Ia mengatakan, kebutuhan kabel listrik juga tinggi. Pasalnya, transformasi energi memerlukan penciptaan jaringan transmisi. Oleh karena itu, pemerintah harus mewaspadai kemungkinan ini.
Fabi juga mengatakan bahwa kehadiran tambang baru akan membantu meningkatkan cadangan mineral Indonesia, dan menambahkan bahwa para penambang baru juga harus mempersiapkan diri untuk pengolahan tembaga.
Pilihannya, para penambang bisa membangun smelter sendiri atau bekerja sama dengan smelter lain yang sudah ada. Ia meyakini setiap penambang punya perhitungan tersendiri terkait hal tersebut.
Selain itu juga dalam pembangunan smelter Penambang harus percaya pada lahan dan energi. Sedangkan untuk mencapai target produksi tahun 2027 hanya tersisa 3 tahun lagi.
“Keputusannya mungkin tidak akan memakan waktu lama. Harus putuskan di awal tahun 2025 karena di mana pun Anda berjualan pasti ada pembelinya,” tambah Fabi.
Fabi menegaskan, jika penambang memilih membangun smelter sendiri, Pabrik peleburan harus menggunakan energi rendah karbon. Artinya, smelter tidak bisa menggunakan pembangkit listrik tenaga batu bara.
“Kalau membangun smelter Itu harus rendah karbon. Atau bilang batu bara sudah tidak bisa digunakan lagi,” kata Fabi seraya menambahkan bahwa pemerintah harusnya punya kebijakan.
Di sisi lain, Fabi mengakui tambang baru tersebut akan mendongkrak perekonomian di wilayah tersebut. Peningkatan perekonomian tersebut dapat dicapai dengan membuka lapangan kerja baru.
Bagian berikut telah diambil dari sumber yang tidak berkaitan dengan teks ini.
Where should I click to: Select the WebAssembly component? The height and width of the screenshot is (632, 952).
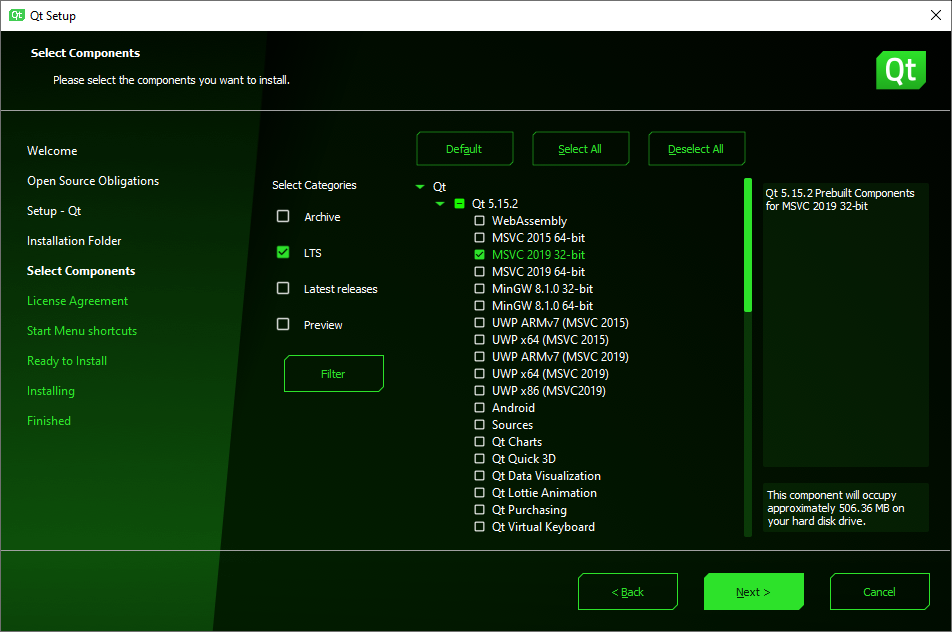coord(479,220)
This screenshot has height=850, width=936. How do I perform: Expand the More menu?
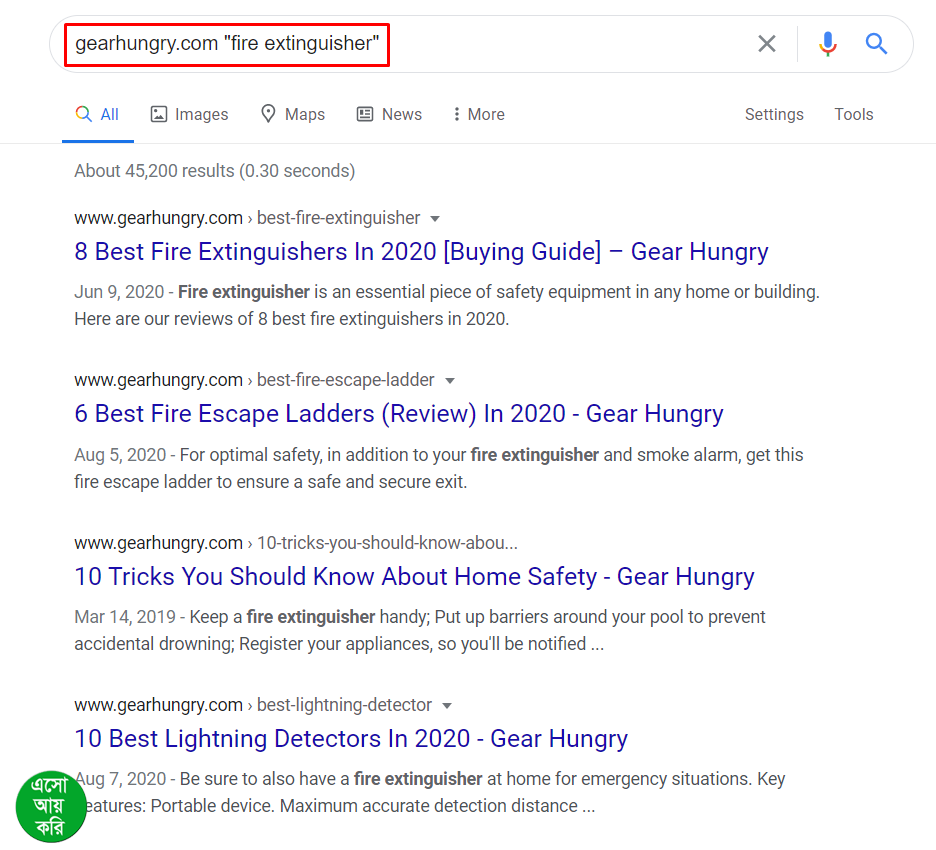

Apalagi, setelah tambang tersebut beroperasi, Fabi mencontohkan kapan tambang tersebut sudah beroperasi. Pelaku usaha akan menciptakan lapangan kerja yang menangani alat berat dan transportasi.
“Kalau ada tambang, saya kira pasti ada pekerjaan. Apalagi kalau masih berfungsi,” kata Fabi.
Namun hal ini juga harus mencakup ketersediaan tenaga kerja di daerah tersebut. Artinya, mereka mempunyai kekuatan.
Menurut Fabi, jika tenaga kerja lokal tidak mempunyai keterampilan Pelaku usaha merekrut tenaga kerja dari luar.
Hal ini mengakibatkan penyerapan tenaga kerja lokal menggunakan tenaga kerja manual dengan upah yang rendah.
“Karena Anda dibayar murah. Oleh karena itu, manfaat finansialnya tidak sah,” kata Fabi.
Sementara itu Penambang baru yang memasuki produksi perlu mengembangkan Good Mining Practices (GMP), kata pengamat ekonomi energi Yayan Satyakti dari Universitas Padjadjaran (UNPAD). Mereka harus memperhatikan operasi pertambangan yang mengutamakan keselamatan dan keberlanjutan sumber daya pertambangan.
“Safety artinya menjaga keamanan lokasi pertambangan, pekerja dan pelaku usaha pertambangan. Artinya mematuhi regulasi seperti K3 dan peraturan yang berlaku,” kata Yayan.
Ia juga berkomentar agar para penambang baru bisa bekerja sama dengan pihak lain dalam memanfaatkan smelter tersebut. Karena relatif lebih hemat.
“Ini juga mencakup transfer teknologi dan pengembangan sertifikasi. agar proses keberlanjutan berjalan lancar,” lanjut Yayan.
Di sisi lain, Yayan mengatakan tambang baru tersebut harus selaras dengan roadmap industri untuk memperkuat industri hilir. Dengan memindahkan industri baru ke hilir menuju industri kelas menengah.
Oleh karena itu, pemerintah harus berperan dalam mendorong upaya ini. Secara khusus, industri menengah terkait dengan industri bahan baku input energi dan non-energi.
“Energi dan industri menciptakan nilai tambah. Tidak hanya harus diekstraksi dari hilir. Tapi pertambangan juga perlu diintegrasikan dengan industri turunannya,” kata Yayan.
Simak Google News dan berita serta artikel lainnya di channel WA.